데이터셋에서 가져온 항목
————

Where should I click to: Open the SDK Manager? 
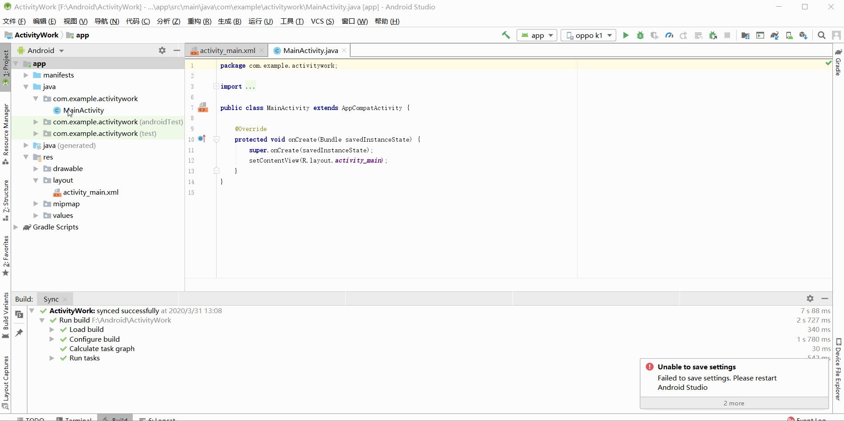(803, 35)
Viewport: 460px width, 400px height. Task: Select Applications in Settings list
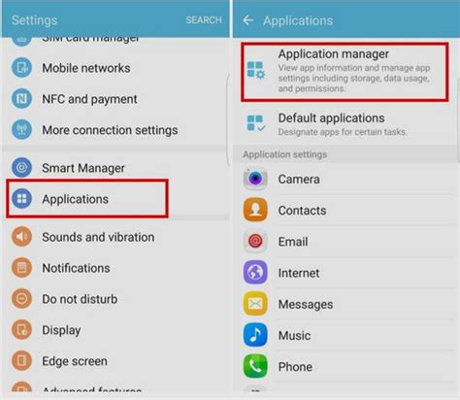point(87,198)
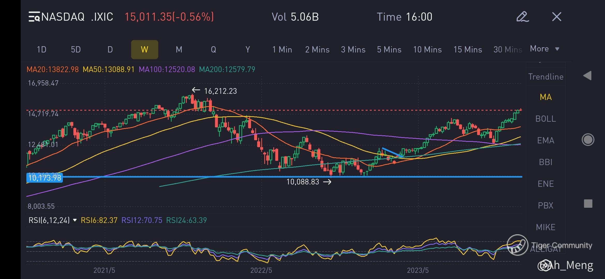Tap the Tiger Community watermark logo
The width and height of the screenshot is (605, 279).
tap(517, 245)
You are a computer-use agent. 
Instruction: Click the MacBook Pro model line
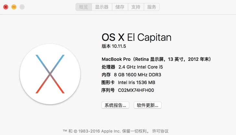coord(156,59)
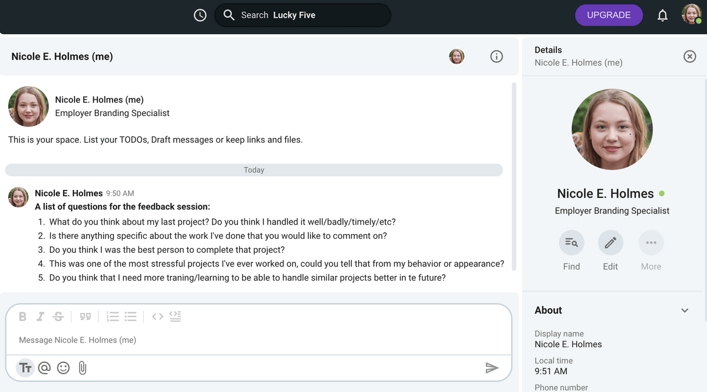The height and width of the screenshot is (392, 707).
Task: Click the UPGRADE button
Action: coord(609,15)
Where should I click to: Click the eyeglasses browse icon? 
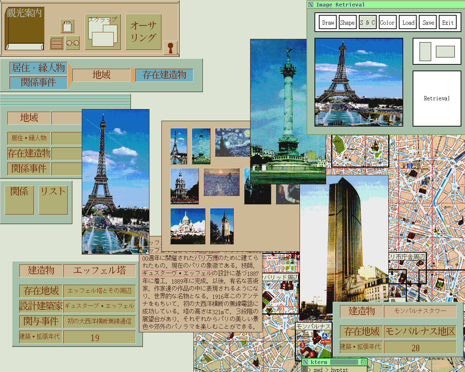[x=73, y=43]
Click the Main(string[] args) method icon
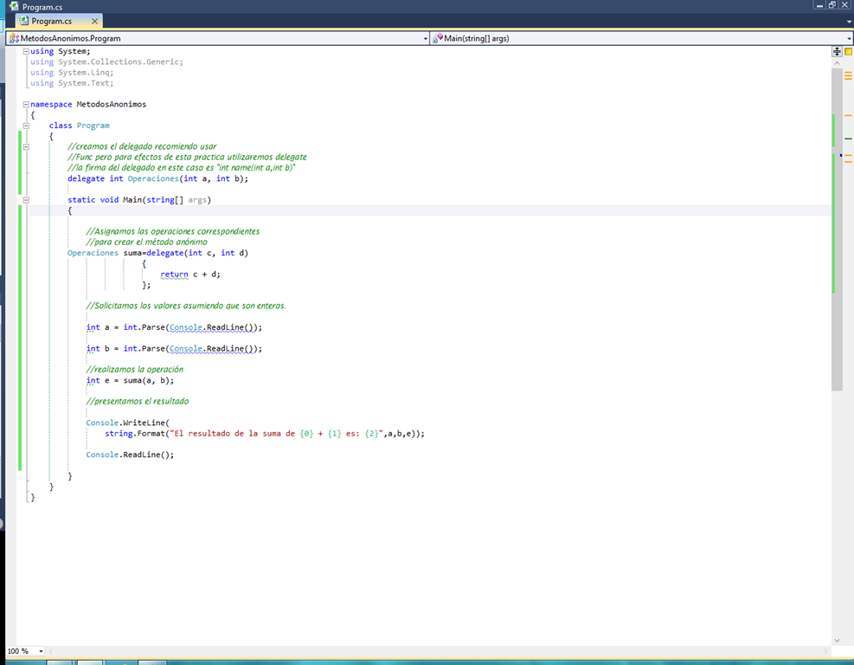The height and width of the screenshot is (665, 854). point(440,37)
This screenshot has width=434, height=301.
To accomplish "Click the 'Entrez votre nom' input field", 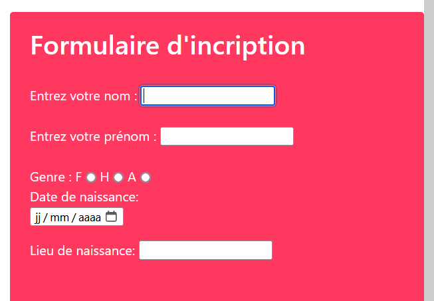I will 208,96.
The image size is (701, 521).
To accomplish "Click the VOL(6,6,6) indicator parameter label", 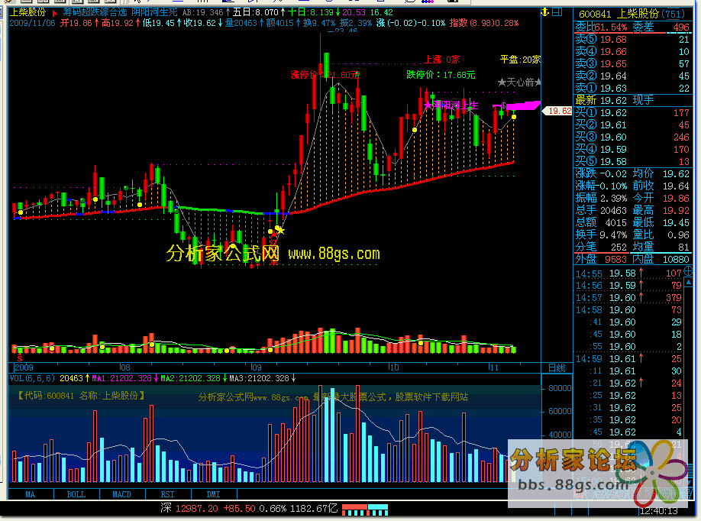I will (32, 378).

————

위 자료에서 "Task"라는 단어가 들어 있는 줄을 모두 골라 옮겨 적으세요. 대소문자를 구분합니다.

Viewport: 460px width, 400px height. Task: Select Applications in Settings list
Task: Click the UPGRADE button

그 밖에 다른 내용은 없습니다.